It’s time to shine a spotlight on an often-overlooked deadly diarrhea parasite

Jan 11, 2021


Cryptosporidium description

Although Cryptosporidium is now identified as one of the leading causes of diarrheal disease among young children, this is a fairly recent development. Cryptosporidium (or Crypto) was first recognized as a human pathogen in the 1970s, but it wasn’t until 2013, when results from a major clinical and epidemiological survey conducted across Africa and Asia were published, that the true threat of this parasite became clear. Since then, additional multi-country studies and several smaller scale birth-cohort studies have added to the growing body of evidence confirming the significant impact that Crypto has on child health, especially in low-resource settings.

Despite the magnitude and significance of the problem, only a single drug is approved to treat Crypto infections, and new therapies and preventative options are urgently needed.
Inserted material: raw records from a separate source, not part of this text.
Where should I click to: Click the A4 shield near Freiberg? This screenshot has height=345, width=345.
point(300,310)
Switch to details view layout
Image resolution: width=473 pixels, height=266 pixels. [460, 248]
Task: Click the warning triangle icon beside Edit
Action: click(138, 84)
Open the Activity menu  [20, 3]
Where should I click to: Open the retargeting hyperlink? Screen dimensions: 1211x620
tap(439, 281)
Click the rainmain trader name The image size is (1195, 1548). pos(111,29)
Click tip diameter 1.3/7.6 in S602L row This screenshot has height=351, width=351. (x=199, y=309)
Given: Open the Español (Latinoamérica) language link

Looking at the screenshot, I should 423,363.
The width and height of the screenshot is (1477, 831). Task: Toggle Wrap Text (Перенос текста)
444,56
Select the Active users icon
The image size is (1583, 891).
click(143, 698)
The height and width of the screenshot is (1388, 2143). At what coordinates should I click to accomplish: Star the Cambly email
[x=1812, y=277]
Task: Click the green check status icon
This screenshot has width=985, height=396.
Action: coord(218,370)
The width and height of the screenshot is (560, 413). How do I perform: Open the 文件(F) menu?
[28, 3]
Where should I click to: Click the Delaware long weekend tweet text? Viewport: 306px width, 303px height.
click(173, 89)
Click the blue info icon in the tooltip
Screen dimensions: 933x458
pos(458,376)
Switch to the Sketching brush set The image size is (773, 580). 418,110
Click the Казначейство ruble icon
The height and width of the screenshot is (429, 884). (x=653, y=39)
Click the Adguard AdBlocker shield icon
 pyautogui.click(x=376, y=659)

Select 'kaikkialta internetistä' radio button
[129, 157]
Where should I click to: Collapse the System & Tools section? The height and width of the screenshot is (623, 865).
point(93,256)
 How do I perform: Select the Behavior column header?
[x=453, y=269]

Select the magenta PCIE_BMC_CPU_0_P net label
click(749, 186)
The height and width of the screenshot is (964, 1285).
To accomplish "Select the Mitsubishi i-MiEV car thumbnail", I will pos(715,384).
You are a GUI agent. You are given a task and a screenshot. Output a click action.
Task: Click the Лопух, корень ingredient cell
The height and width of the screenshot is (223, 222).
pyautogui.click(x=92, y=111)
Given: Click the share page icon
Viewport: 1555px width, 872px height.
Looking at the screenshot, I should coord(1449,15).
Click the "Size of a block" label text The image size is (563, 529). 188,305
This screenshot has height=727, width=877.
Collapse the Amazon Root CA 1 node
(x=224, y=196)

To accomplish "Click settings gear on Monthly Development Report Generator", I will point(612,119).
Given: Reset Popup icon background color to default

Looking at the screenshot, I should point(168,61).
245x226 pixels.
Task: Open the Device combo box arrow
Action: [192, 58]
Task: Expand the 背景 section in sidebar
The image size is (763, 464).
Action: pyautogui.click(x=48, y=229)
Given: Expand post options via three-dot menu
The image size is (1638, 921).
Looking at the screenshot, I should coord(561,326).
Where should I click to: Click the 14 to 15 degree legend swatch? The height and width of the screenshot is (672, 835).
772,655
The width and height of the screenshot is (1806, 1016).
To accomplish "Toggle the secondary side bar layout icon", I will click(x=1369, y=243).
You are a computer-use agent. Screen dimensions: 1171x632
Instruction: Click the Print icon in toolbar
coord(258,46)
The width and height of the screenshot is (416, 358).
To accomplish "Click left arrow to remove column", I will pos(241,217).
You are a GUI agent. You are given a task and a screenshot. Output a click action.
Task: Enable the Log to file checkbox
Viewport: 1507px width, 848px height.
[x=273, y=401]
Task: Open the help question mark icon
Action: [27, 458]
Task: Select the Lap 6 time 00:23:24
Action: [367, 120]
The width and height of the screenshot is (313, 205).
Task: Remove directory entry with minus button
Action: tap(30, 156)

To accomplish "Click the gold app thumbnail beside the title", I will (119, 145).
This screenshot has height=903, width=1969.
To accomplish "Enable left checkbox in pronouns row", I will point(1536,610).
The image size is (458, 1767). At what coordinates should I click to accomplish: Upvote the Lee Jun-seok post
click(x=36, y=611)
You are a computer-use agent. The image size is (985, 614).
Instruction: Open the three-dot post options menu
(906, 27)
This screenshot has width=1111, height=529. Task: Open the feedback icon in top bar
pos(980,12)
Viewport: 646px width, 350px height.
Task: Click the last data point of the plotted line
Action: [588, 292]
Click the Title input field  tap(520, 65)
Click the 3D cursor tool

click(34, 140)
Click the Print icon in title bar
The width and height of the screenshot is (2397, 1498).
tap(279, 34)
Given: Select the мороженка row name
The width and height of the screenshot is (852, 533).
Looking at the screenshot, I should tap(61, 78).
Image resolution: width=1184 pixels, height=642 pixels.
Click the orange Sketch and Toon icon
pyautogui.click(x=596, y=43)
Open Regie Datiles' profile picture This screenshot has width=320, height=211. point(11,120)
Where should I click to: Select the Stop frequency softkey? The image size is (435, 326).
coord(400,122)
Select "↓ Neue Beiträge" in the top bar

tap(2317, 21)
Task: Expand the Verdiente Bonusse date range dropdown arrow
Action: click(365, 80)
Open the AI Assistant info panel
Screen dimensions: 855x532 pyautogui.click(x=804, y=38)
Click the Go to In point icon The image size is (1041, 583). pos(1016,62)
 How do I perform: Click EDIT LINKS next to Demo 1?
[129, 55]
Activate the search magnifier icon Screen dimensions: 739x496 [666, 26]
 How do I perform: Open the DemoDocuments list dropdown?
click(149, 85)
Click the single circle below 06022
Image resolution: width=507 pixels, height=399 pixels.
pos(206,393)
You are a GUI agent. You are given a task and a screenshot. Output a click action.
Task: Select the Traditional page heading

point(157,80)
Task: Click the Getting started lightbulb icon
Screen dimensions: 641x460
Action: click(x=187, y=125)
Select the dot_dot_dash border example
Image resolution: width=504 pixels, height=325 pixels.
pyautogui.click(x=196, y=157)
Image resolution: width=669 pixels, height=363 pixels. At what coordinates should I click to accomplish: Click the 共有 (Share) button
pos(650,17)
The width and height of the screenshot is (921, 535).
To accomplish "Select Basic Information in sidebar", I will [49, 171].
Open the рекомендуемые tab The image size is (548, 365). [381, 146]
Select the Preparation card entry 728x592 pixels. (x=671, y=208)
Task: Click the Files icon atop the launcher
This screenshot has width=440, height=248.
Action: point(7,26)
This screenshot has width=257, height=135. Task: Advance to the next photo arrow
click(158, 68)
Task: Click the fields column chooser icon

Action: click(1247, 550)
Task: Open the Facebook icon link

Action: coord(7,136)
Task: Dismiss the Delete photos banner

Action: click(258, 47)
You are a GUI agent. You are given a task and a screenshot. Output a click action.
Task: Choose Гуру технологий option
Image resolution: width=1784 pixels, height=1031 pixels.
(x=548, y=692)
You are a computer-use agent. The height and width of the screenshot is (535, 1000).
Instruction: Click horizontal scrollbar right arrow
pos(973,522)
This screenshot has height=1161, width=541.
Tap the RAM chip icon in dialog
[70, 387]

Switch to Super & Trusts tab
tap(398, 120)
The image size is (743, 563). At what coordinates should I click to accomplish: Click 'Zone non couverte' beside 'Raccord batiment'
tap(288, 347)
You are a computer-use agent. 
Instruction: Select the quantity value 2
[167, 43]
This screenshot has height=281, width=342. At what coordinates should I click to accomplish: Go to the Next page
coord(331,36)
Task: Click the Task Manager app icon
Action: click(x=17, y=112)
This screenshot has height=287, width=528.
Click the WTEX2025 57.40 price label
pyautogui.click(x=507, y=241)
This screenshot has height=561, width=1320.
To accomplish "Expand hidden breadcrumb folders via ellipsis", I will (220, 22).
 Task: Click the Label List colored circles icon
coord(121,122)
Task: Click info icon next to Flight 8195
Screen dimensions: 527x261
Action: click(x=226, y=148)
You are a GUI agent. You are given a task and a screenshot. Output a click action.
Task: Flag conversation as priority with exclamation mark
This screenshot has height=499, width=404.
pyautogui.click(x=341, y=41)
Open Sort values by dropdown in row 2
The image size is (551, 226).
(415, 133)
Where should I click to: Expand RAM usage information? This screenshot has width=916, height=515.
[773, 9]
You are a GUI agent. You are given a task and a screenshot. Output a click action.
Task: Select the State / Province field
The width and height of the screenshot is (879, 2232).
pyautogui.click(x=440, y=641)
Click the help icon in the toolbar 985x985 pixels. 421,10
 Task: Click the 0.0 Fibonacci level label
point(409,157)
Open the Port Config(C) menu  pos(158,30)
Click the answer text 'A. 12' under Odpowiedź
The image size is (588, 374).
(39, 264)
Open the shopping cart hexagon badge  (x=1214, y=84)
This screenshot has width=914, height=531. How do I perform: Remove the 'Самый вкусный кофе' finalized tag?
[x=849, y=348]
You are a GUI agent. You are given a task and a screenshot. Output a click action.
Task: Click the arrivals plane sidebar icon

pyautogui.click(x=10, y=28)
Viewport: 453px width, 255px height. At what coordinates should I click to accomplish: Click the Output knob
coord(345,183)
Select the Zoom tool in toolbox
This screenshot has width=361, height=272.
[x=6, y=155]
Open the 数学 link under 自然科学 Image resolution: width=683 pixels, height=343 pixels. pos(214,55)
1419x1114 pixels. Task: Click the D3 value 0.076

To help move the field forward, PATH is hosting the Third Symposium on Innovative Therapeutics for Cryptosporidium this week to call attention to this neglected enteric pathogen and the push to develop new interventions to reduce the disease burden.

Similar to our first two meetings in 2016 and 2018, we have assembled (virtually this time) leading researchers to present and discuss the current state of work on Crypto—from early discovery to clinical development and commercialization, veterinary medicine, diagnostics, and vaccines. Our goal is to share research, highlight opportunities for collaboration, and spark innovation toward making new and improved therapies a reality. During this time when much of the biomedical research community is focused on the COVID-19 pandemic, it is important not lose momentum in our progress to advance interventions directed against other pathogens of global health importance.

As a parasitic disease, Crypto is more difficult to treat than bacterial or viral infections. While many other diarrheal diseases can be prevented with vaccines or treated with antibiotics, there is no Crypto vaccine or effective treatment for all patients. The single drug approved for Crypto infections is largely ineffective in children who are undernourished and individuals with compromised immune systems, who are most at-risk for severe illness. Crypto is also believed to be a leading contributor to environmental enteric dysfunction, a condition characterized by structural gut damage as a result of repeated enteric infections in childhood that has significant repercussions including growth stunting, malnutrition, reduced oral vaccine efficacy, and cognitive developmental deficits.

Despite its clear impact on health and severe lack of prevention and treatment options, Crypto is not designated as a neglected tropical disease (NTD) by the World Health Organization nor is it included on the list of tropical diseases eligible for a priority review voucher (PRV) from the US Food and Drug Administration (FDA). Adding Crypto to the PRV-eligible list of tropical diseases has the potential to accelerate the development of new therapeutics and vaccines against this deadly disease (you can learn more about the reasons why in this PLOS NTD Viewpoints article that I co-authored).

The symposium is virtually bringing together more than 100 experts working in the field of enteric diseases to discuss recent research related to Crypto and determine a way forward to address the impacts of this deadly diarrheal parasite. With increased investment and collaboration, we can accelerate progress toward controlling Crypto—bringing better health within reach for vulnerable children worldwide.